Goal of the exercise:
From the line that contains "Task: Click the Step Over debugger icon" to the final line below, both included, print each line exactly and skip the pictures.

Input:
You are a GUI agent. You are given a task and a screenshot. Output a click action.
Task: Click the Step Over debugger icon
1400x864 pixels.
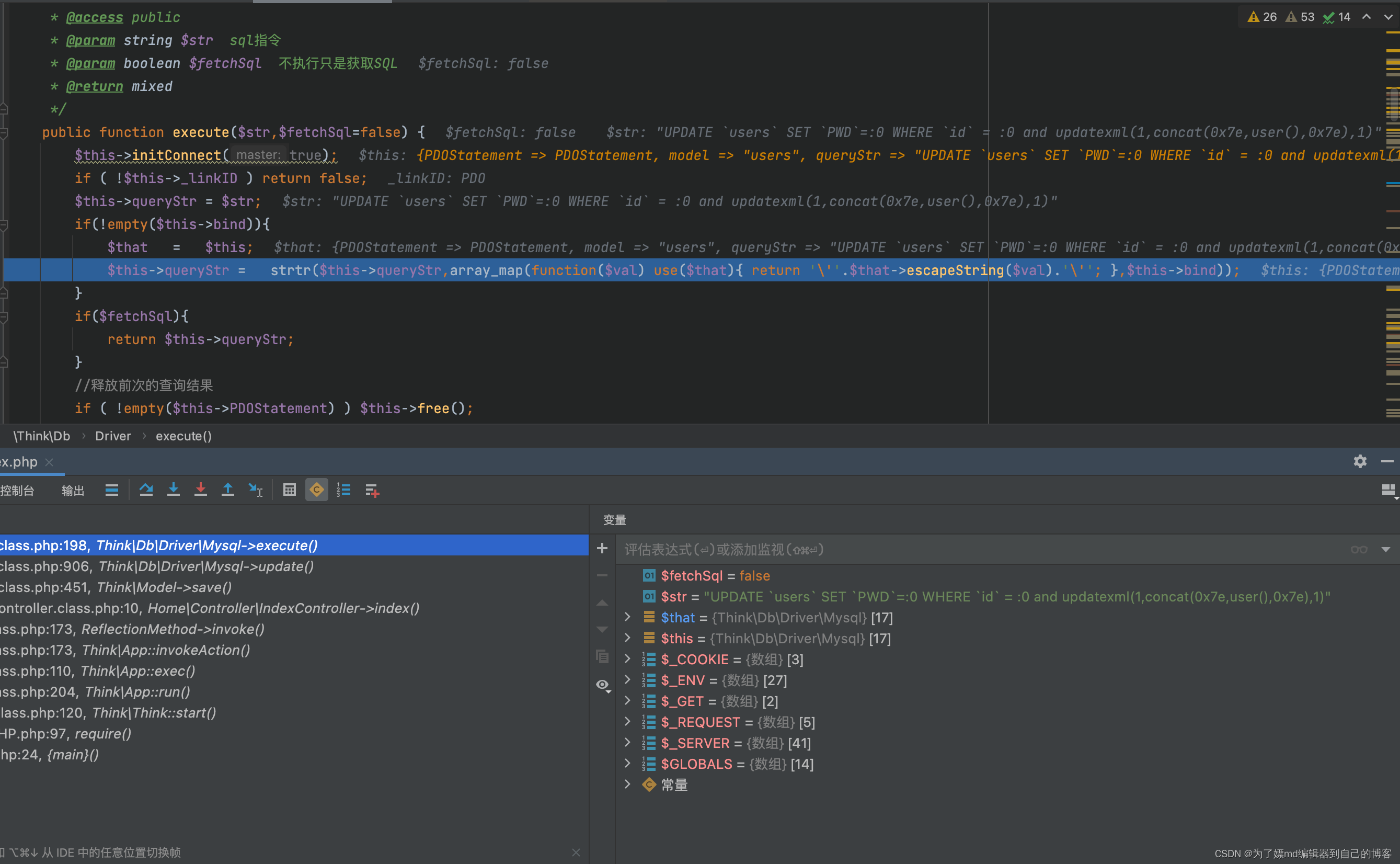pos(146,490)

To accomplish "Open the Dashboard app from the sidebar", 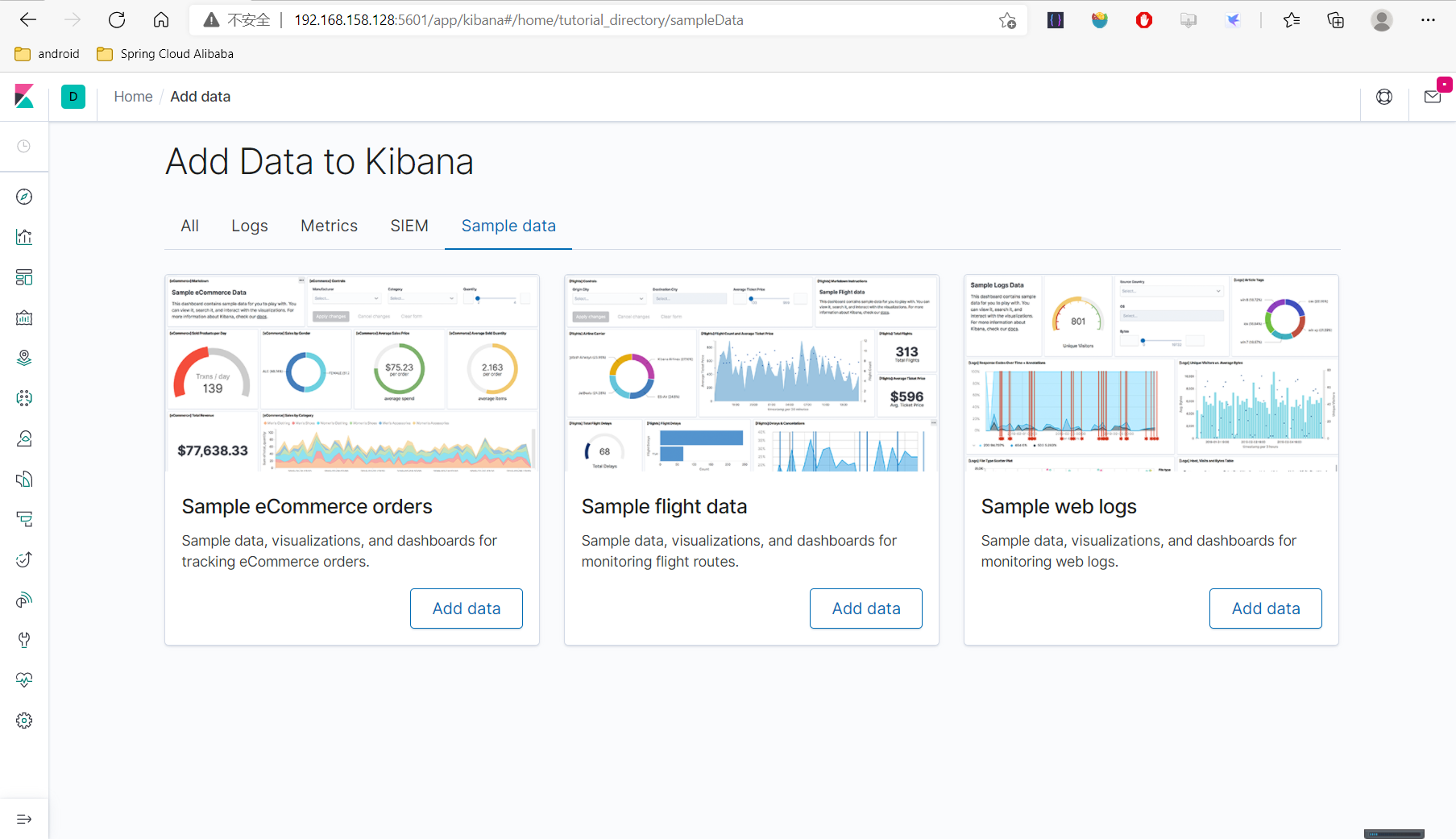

Answer for this exercise:
Task: Click the Step Over debugger icon
1400x864 pixels.
pos(146,490)

To accomplish "Open the Dashboard app from the sidebar", 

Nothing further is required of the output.